Helped by pressure from Canada, and perhaps the United States and France (headquarters of Nokia's wireless division) as well, the indignant Nortel executives succeeded in forcing the panel to let them look at the technical evaluation scores a few days later. But Nortel says key information had been removed from the results, the final score of which was so low as to doom the company's bid even if it had not charged a penny for the equipment.

"When we look at all the momentum we have in Europe and worldwide, this technical evaluation score gap cannot be explained - at least not to the point of compensating for a price difference of NT$4 billion," said Stephane Le Dreau, senior director of the company's Asian wireless products division.

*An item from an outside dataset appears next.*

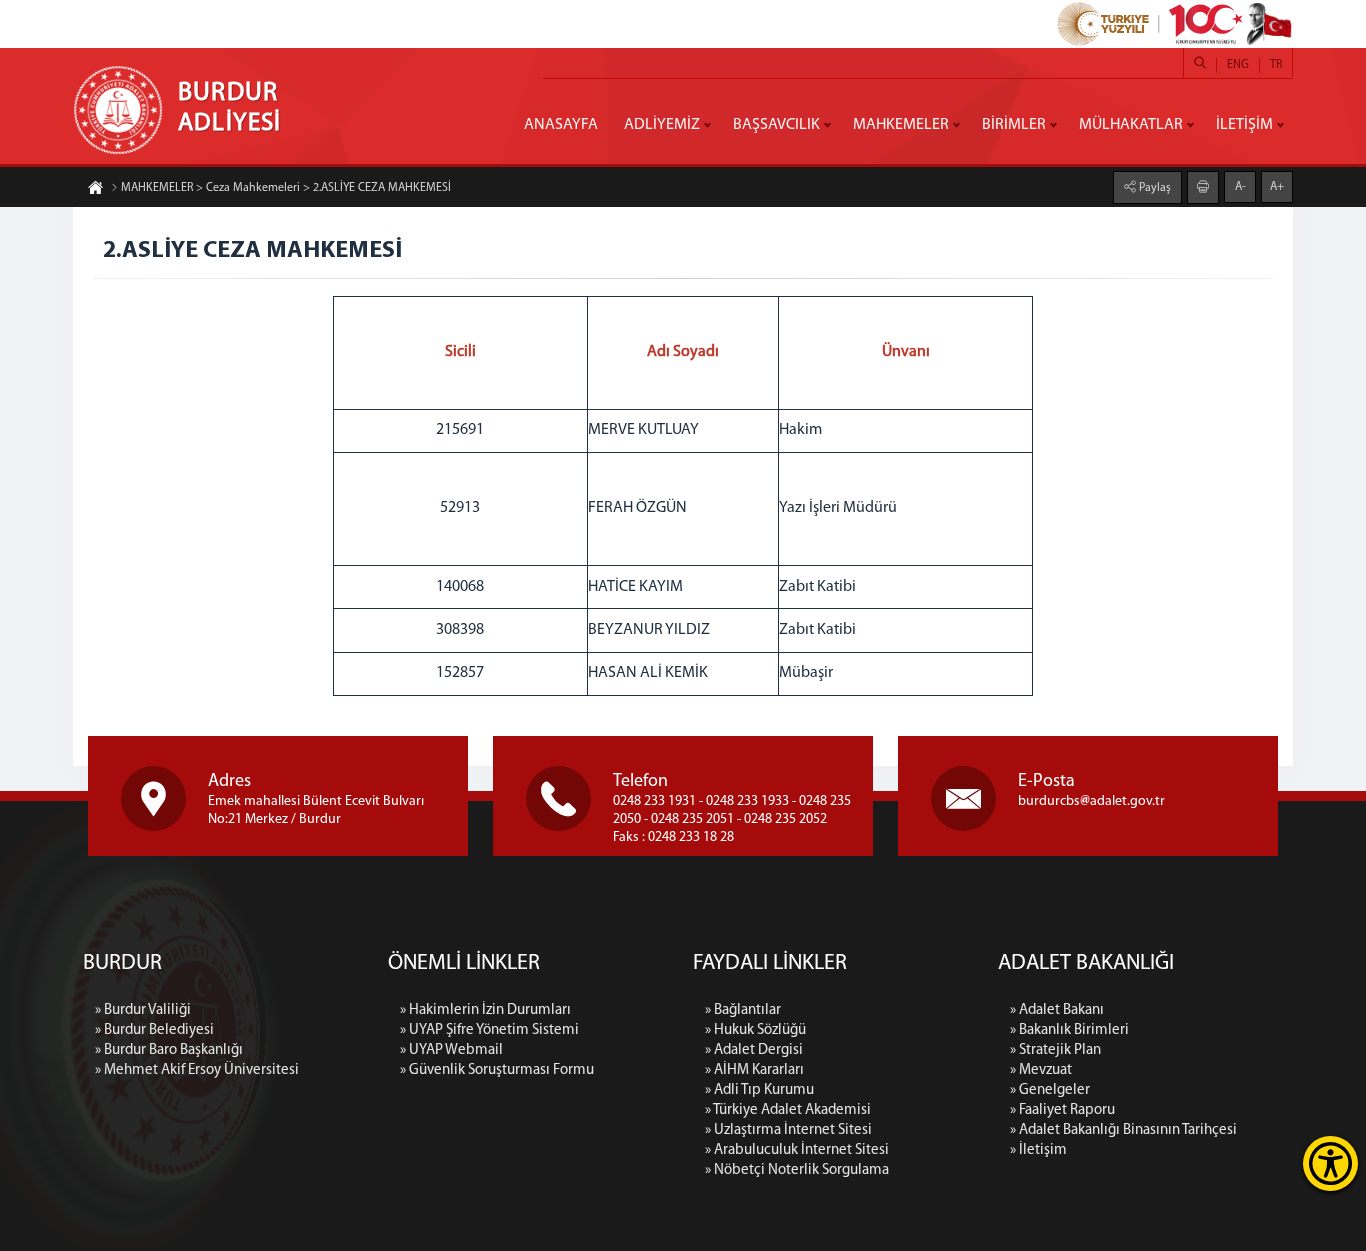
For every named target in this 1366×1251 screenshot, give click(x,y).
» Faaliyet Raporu (1062, 1110)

Yet sources say that the other losing bidders likewise would have had to pay Chunghwa, rather than the other way around, in order to raise their scores high enough to win the contract.

One rumor has it that the apparent mandate to grant the contract to Nokia is a sign that Chunghwa, which is 95 percent owned by the MOTC, plans to purchase mobile service provider KG Telecommunications (KGT), which uses Nokia equipment.

Majority owned by the politically powerful Koo family, the company is widely believed to be up for grabs. NTT DoCoMo, which owns a 21 percent stake in KGT and was reportedly enraged by the Koos' decision to drop out of last February's auction for Taiwan's five 3G licenses, would make a good partner for Chunghwa. A tie-in with the Japanese giant might help the Taiwanese firm develop its 3G services and consolidate its early-mover position in the market.

Yet all of this is just conjecture - and of no help whatsoever to the story's apparent victims. These include not just the losing bidders but also the owners of 95 percent of Chunghwa Telecom - the taxpayers. The hapless holders of the 5 percent of the company that has been issued on the local bourse also seem to be getting a raw deal, with no explanation for why they must pay more for the equipment. Surely the cash-strapped Taiwan government should not expect that the appearance of impropriety in the case will instill much confidence in investors the next time the it tries to sell off a stake in Chunghwa to raise public revenues.

Neither Chunghwa nor CTC responded to requests for an explanation for the unusual results, but the Economic Daily News reported an official as claiming that the decision was a demonstration of transparency, fairness, and the rule of law.

Clearly, it was none of the above. Yet there may yet be some accountability in the case. As of last week, the Public Construction Commission (PCC) had suspended the deal pending an investigation by the CTC into its own procurement procedures. While some might question the agency's ability to police itself, the other option - a PCC investigation into the case - would take several weeks.

Yet that is precisely what the losing companies will demand, and what the CTC should expect, if the authorities fail to find fault with the way that their own agency handled the decision. The closed- door decision on this vital procurement contract was a very poor beginning for the development of Taiwan's 3G infrastructure.